### Given data
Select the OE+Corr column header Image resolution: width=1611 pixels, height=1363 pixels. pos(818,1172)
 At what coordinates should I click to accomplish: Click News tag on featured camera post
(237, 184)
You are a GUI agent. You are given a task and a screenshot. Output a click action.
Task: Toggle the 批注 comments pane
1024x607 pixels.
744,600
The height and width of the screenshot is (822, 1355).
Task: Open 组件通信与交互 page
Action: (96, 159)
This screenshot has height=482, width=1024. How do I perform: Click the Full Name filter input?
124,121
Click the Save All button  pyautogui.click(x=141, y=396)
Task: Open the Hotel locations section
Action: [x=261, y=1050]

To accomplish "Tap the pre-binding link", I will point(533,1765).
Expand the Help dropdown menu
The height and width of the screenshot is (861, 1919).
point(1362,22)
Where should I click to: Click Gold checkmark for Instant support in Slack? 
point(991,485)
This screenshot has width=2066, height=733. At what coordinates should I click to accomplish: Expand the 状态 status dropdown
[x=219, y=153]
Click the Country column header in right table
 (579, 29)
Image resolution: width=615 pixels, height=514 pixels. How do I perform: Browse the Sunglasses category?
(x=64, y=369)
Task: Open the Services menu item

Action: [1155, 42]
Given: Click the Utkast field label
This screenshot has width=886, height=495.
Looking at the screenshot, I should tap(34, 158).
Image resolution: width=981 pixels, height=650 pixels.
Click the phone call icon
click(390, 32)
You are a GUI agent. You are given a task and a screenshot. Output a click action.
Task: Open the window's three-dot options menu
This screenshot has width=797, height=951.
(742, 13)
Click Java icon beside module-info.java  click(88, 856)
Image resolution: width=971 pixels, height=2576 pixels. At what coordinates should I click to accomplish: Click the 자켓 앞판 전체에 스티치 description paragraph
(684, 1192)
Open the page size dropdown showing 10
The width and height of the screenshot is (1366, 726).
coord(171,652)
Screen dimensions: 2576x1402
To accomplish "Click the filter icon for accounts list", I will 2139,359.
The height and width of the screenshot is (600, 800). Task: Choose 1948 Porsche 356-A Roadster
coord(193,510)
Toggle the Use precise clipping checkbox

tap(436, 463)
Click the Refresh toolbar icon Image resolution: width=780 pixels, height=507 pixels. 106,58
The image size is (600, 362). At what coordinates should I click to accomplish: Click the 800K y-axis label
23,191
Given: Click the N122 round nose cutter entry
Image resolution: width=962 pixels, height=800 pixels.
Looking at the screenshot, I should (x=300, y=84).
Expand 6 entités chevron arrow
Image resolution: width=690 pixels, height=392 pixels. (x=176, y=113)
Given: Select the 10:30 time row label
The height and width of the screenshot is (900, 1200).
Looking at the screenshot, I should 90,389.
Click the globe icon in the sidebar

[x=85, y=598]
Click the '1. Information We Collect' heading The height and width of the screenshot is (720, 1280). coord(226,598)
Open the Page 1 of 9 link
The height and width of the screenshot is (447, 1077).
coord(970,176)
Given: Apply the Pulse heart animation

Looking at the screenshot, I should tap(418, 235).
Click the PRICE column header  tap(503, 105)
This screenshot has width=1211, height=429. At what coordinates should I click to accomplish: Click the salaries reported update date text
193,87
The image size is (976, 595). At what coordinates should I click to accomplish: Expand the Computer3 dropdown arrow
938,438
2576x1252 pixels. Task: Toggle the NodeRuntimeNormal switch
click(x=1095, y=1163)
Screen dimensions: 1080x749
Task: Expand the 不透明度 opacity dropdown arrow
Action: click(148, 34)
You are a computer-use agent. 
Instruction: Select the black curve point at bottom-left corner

### Assignment
Please return all of the records exactly.

### Reply to the task
Select the OE+Corr column header Image resolution: width=1611 pixels, height=1363 pixels. pos(818,1172)
 At what coordinates should I click to accomplish: Click News tag on featured camera post
(237, 184)
You are a GUI agent. You are given a task and a screenshot. Output a click action.
Task: Toggle the 批注 comments pane
1024x607 pixels.
744,600
The height and width of the screenshot is (822, 1355).
Task: Open 组件通信与交互 page
Action: (96, 159)
This screenshot has height=482, width=1024. How do I perform: Click the Full Name filter input?
124,121
Click the Save All button  pyautogui.click(x=141, y=396)
Task: Open the Hotel locations section
Action: [x=261, y=1050]

To accomplish "Tap the pre-binding link", I will point(533,1765).
Expand the Help dropdown menu
The height and width of the screenshot is (861, 1919).
point(1362,22)
Where should I click to: Click Gold checkmark for Instant support in Slack? 
point(991,485)
This screenshot has width=2066, height=733. At what coordinates should I click to accomplish: Expand the 状态 status dropdown
[x=219, y=153]
Click the Country column header in right table
 (579, 29)
Image resolution: width=615 pixels, height=514 pixels. How do I perform: Browse the Sunglasses category?
(x=64, y=369)
Task: Open the Services menu item

Action: [1155, 42]
Given: Click the Utkast field label
This screenshot has width=886, height=495.
Looking at the screenshot, I should tap(34, 158).
Image resolution: width=981 pixels, height=650 pixels.
Click the phone call icon
click(390, 32)
You are a GUI agent. You are given a task and a screenshot. Output a click action.
Task: Open the window's three-dot options menu
This screenshot has width=797, height=951.
(742, 13)
Click Java icon beside module-info.java  click(88, 856)
Image resolution: width=971 pixels, height=2576 pixels. At what coordinates should I click to accomplish: Click the 자켓 앞판 전체에 스티치 description paragraph
(684, 1192)
Open the page size dropdown showing 10
The width and height of the screenshot is (1366, 726).
coord(171,652)
Screen dimensions: 2576x1402
To accomplish "Click the filter icon for accounts list", I will 2139,359.
The height and width of the screenshot is (600, 800). Task: Choose 1948 Porsche 356-A Roadster
coord(193,510)
Toggle the Use precise clipping checkbox

tap(436, 463)
Click the Refresh toolbar icon Image resolution: width=780 pixels, height=507 pixels. 106,58
The image size is (600, 362). At what coordinates should I click to accomplish: Click the 800K y-axis label
23,191
Given: Click the N122 round nose cutter entry
Image resolution: width=962 pixels, height=800 pixels.
Looking at the screenshot, I should (x=300, y=84).
Expand 6 entités chevron arrow
Image resolution: width=690 pixels, height=392 pixels. (x=176, y=113)
Given: Select the 10:30 time row label
The height and width of the screenshot is (900, 1200).
Looking at the screenshot, I should 90,389.
Click the globe icon in the sidebar

[x=85, y=598]
Click the '1. Information We Collect' heading The height and width of the screenshot is (720, 1280). coord(226,598)
Open the Page 1 of 9 link
The height and width of the screenshot is (447, 1077).
coord(970,176)
Given: Apply the Pulse heart animation

Looking at the screenshot, I should tap(418, 235).
Click the PRICE column header  tap(503, 105)
This screenshot has width=1211, height=429. At what coordinates should I click to accomplish: Click the salaries reported update date text
193,87
The image size is (976, 595). At what coordinates should I click to accomplish: Expand the Computer3 dropdown arrow
938,438
2576x1252 pixels. Task: Toggle the NodeRuntimeNormal switch
click(x=1095, y=1163)
Screen dimensions: 1080x749
Task: Expand the 不透明度 opacity dropdown arrow
Action: click(148, 34)
You are a computer-use agent. 
Instruction: Select the black curve point at bottom-left corner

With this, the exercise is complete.